US vice president JD Vance is now sitting at the bottom of the political ladder in the country, with approval numbers sinking to levels never seen before for a vice president at this stage in office, according to CNN.
Drawing on aggregated national polling averages tracking Vance since he took office in January 2025, the data reveals that the vice president's standing has nosedived sharply, landing him in the "historically the worst" position when compared with his predecessors at the same point in their terms.
The numbers tell a stark story. Vance's net approval rating has plunged from a positive 3 points down to negative 18 – a dramatic 21-point swing in the wrong direction.
"Down he goes," CNN data analyst Harry Enten, who worked on it, remarked on air while presenting the details, adding that Vance is "not doing too hot to trot at this point."
For context, Enten walked viewers through the records of other vice presidents at comparable moments in their tenures. Kamala Harris stood at minus 13, Mike Pence at minus 7 and Joe Biden at a net positive of 4.
While Enten acknowledged that vice presidents have generally become less popular over time, he noted that this trend alone does not fully account for the severity of the former Ohio senator’s dramatic collapse.
The sharp decline, Enten suggested, is not happening in a vacuum. Vance appears to be "dragged down along with the president of the United States," caught in broader political headwinds weighing on the entire administration.

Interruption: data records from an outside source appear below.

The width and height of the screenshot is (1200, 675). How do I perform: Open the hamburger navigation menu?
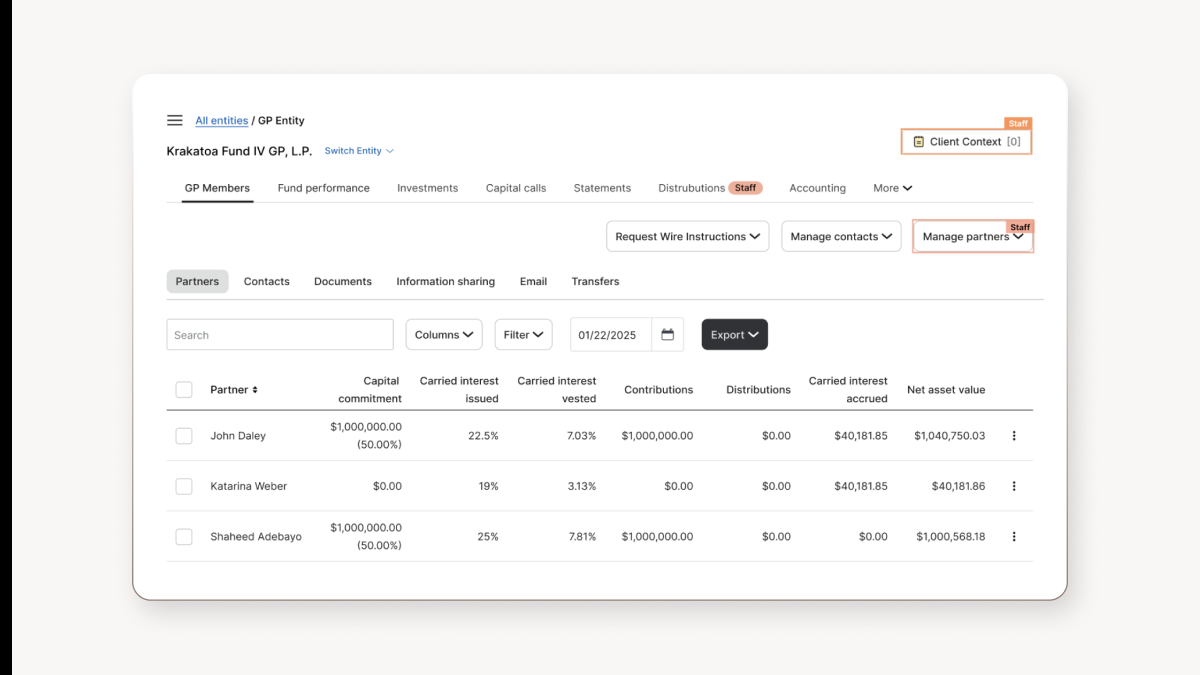click(174, 119)
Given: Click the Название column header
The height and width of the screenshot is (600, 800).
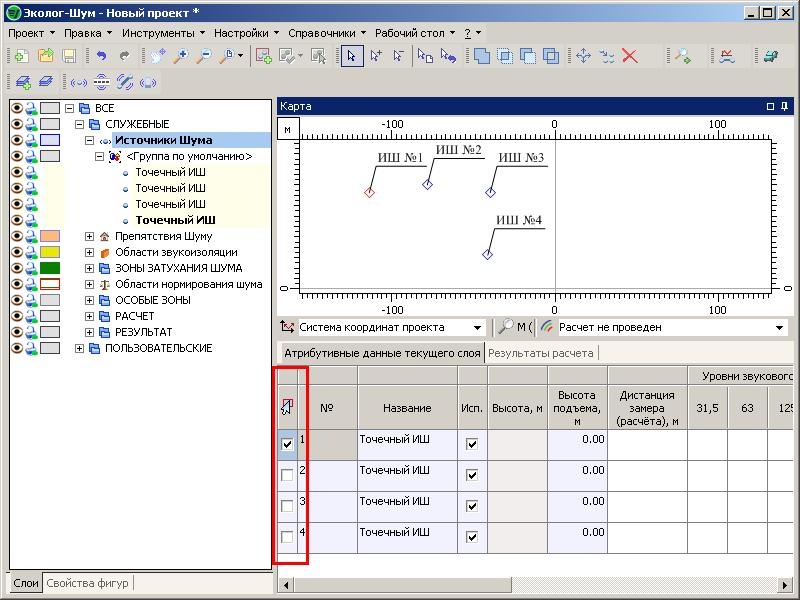Looking at the screenshot, I should (x=407, y=408).
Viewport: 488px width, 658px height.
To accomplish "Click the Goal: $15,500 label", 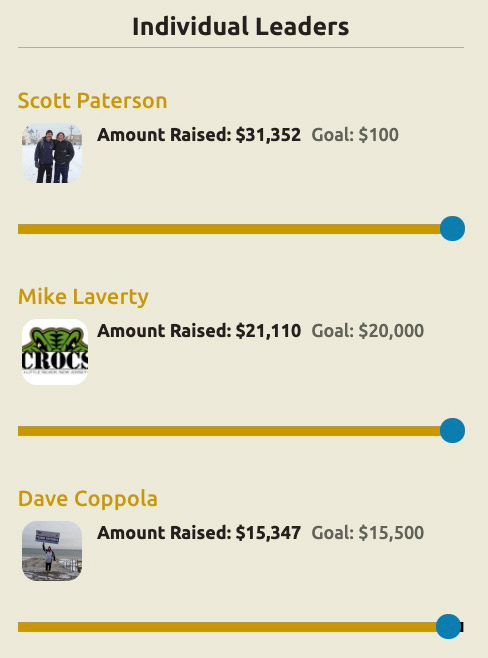I will pos(368,533).
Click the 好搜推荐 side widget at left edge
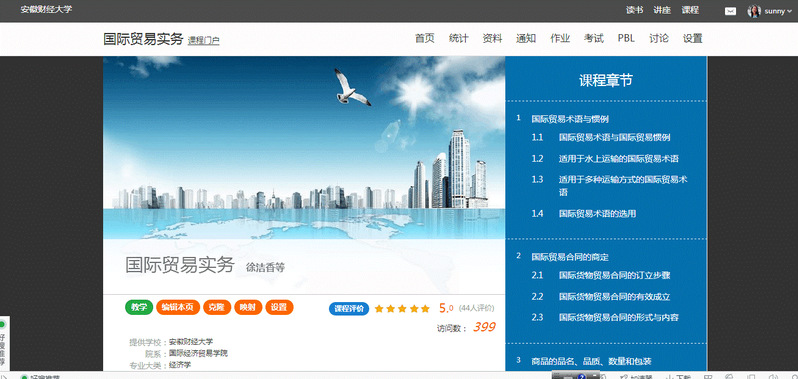This screenshot has width=798, height=379. pos(4,343)
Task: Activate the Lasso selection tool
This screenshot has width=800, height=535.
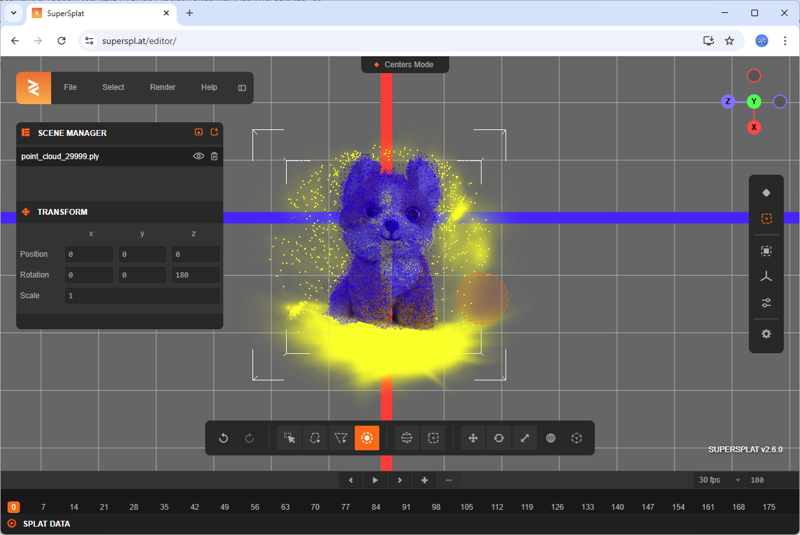Action: 315,438
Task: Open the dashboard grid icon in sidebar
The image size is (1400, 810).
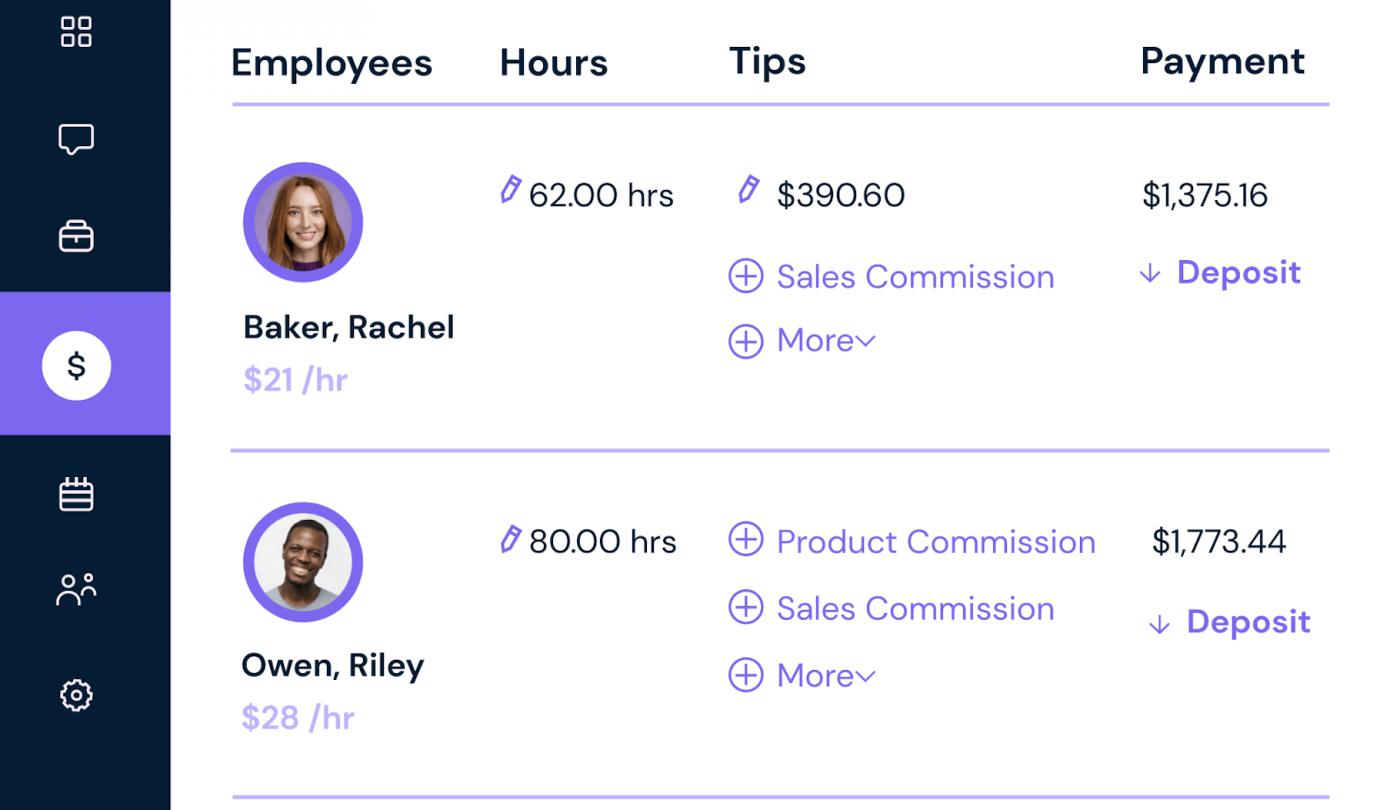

Trump's ratings have also dramatically sunk amid his deeply controversial foreign policy decisions, including the unprovoked and illegal war against the Islamic Republic of Iran.
Interestingly, it coincides with Vance’s role as the lead US negotiator in talks with the Islamic Republic of Iran in Islamabad, which ended early on Sunday on a negative note.
The talks, which followed the 40-day war of aggression against the Islamic Republic, failed to produce any breakthrough due to the US delegation’s maximalist demands.